Add Q&A Sections to Content

The new unit of discovery is not always the keyword. Increasingly, it is the question. Buyers ask long, conversational prompts, and LLMs look for sources that answer those questions directly. Adding Q&A sections to high-value pages gives AI systems cleaner answer blocks to interpret.

During the Strategy Labs, Yalif shared that Webflow added FAQ sections and schema markup to six product pages. Within two weeks, 57 percent of Webflow’s incremental AI citations came from those six pages. That is a strong case for starting with small structural changes before launching a major content overhaul.

Refresh the Pages That Already Matter

Improving AEO does not mean rebuilding the entire website. A faster path is to refresh the 25 to 50 pages that already drive traffic, pipeline influence, or category authority. Add current data, tighten explanations, include a concise summary, and add buyer-style questions at the bottom.

Recency matters. The March source notes Yalif’s point that LLMs pay close attention to freshness. Updating strong existing pages can be more efficient than publishing net-new content that has no authority yet.

Add Schema Markup

Schema markup gives search engines and AI systems clearer information about what a page represents: Article, FAQ, product page, company profile, glossary, or another structured type. It reduces the effort required for machines to understand and reuse your content.

During the Strategy Labs, Yalif emphasized that if teams focus on only a few improvements, answering questions and implementing schema should be near the top of the list. Most LLMs can help generate schema, but a web developer should still help implement and test it before launch.

Upgrade FAQs for Real Buyer Questions

Many FAQ pages were written for old-school SEO: Short, stiff, keyword-heavy questions. LLMs respond better to natural, specific questions that sound like real buyers. Instead of “best CMO communities,” a prospect might ask, “What is the best community for a B2B CMO in Silicon Valley looking to stay up to date without wasting time?”

The more your content mirrors how buyers ask questions, the easier it is for AI systems to connect your answer to the prompt. This is not just an SEO copy tweak. It is a structure and relevance exercise.

Strengthen SEO Fundamentals and Rethink Gates

AEO builds on SEO; it does not erase it. If a site has broken links, poor metadata, thin pages, or crawlability issues, AI systems will struggle to understand it.
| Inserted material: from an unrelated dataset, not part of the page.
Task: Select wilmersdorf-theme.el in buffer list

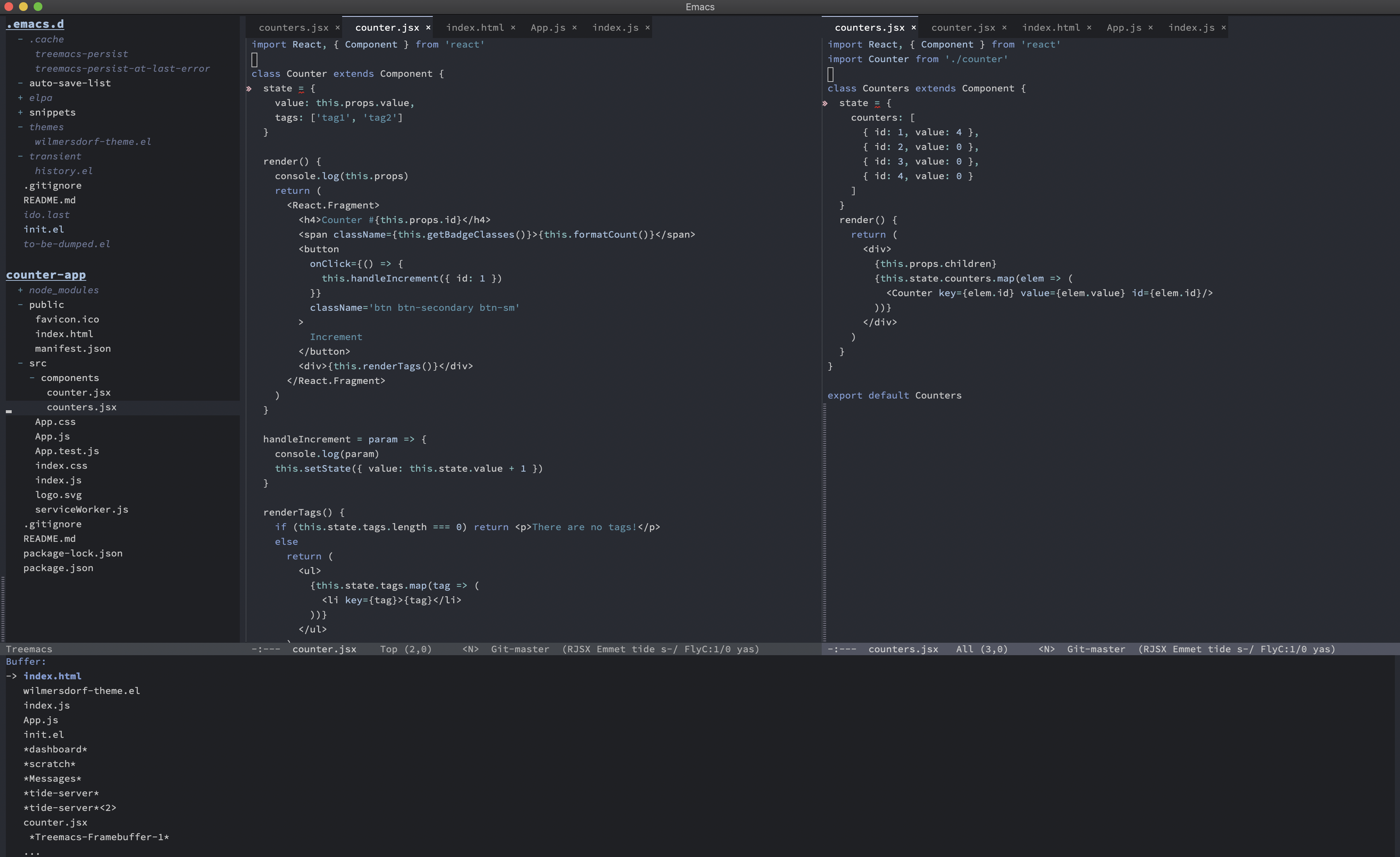Action: 81,691
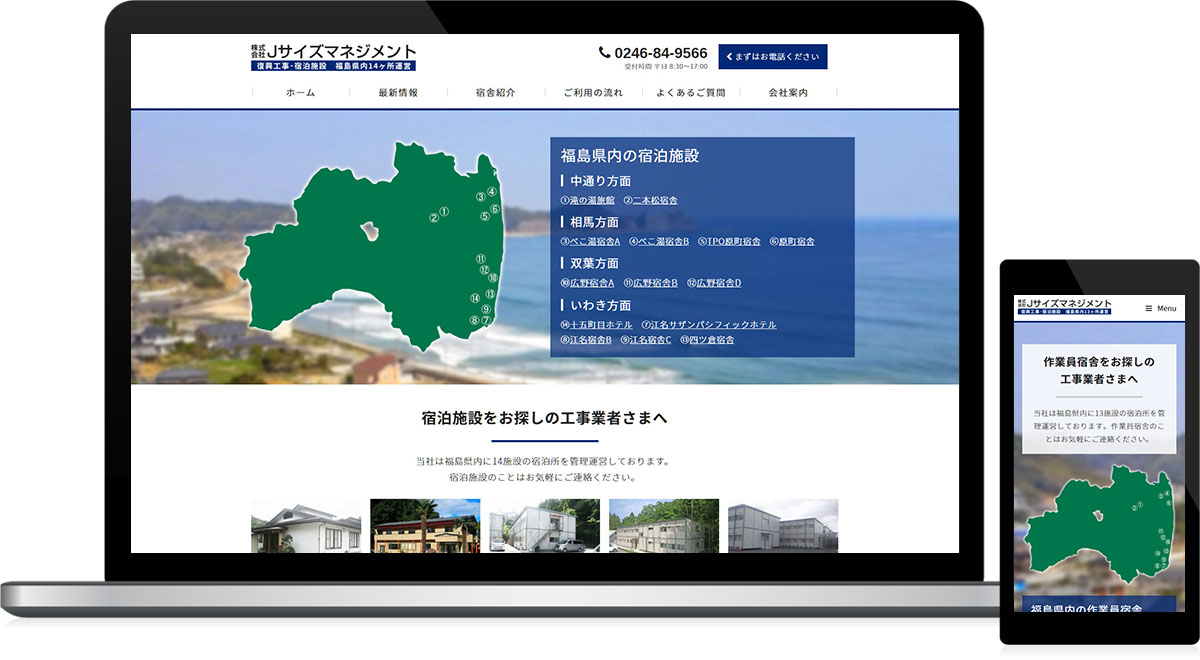The height and width of the screenshot is (660, 1200).
Task: Navigate to 会社案内
Action: [786, 91]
The basics still matter because many AI tools rely on traditional search infrastructure as part of retrieval.

CMOs should also revisit content gates. If an LLM cannot access your best educational content, it cannot cite it. Many teams are experimenting with ungating category-defining thought leadership while keeping deeper decision-stage assets gated later in the journey.

Q&A

What is AEO?

Answer Engine Optimization is the practice of making content easier for AI systems and answer engines to understand, summarize, and cite. It overlaps with SEO, but puts more emphasis on questions, structure, clarity, citations, and accessible expertise.

How is AEO different from SEO?

SEO focuses on ranking in search results. AEO focuses on being included in AI-generated answers. The two are connected because AI systems often rely on search infrastructure, but AEO requires more attention to direct answers, structured content, schema, and authority signals.

Where should CMOs start?

Start with the pages and topics that already matter. Run an assessment, refresh high-value pages, add a summary and Q&A section, implement schema where appropriate, and create a glossary for terms buyers and AI systems need to understand.

Should all content be ungated?

No. But CMOs should be intentional. Educational, category-defining, and answer-oriented content often needs to be accessible if you want AI systems to cite it. Deeper assets can still be gated when they serve a later-stage buying purpose.

Final Thought

AEO is still evolving, which is exactly why the early moves matter. CMOs do not need a perfect playbook before they step onto the ice. They need to make their best content clearer, fresher, more structured, and easier for both humans and AI systems to use.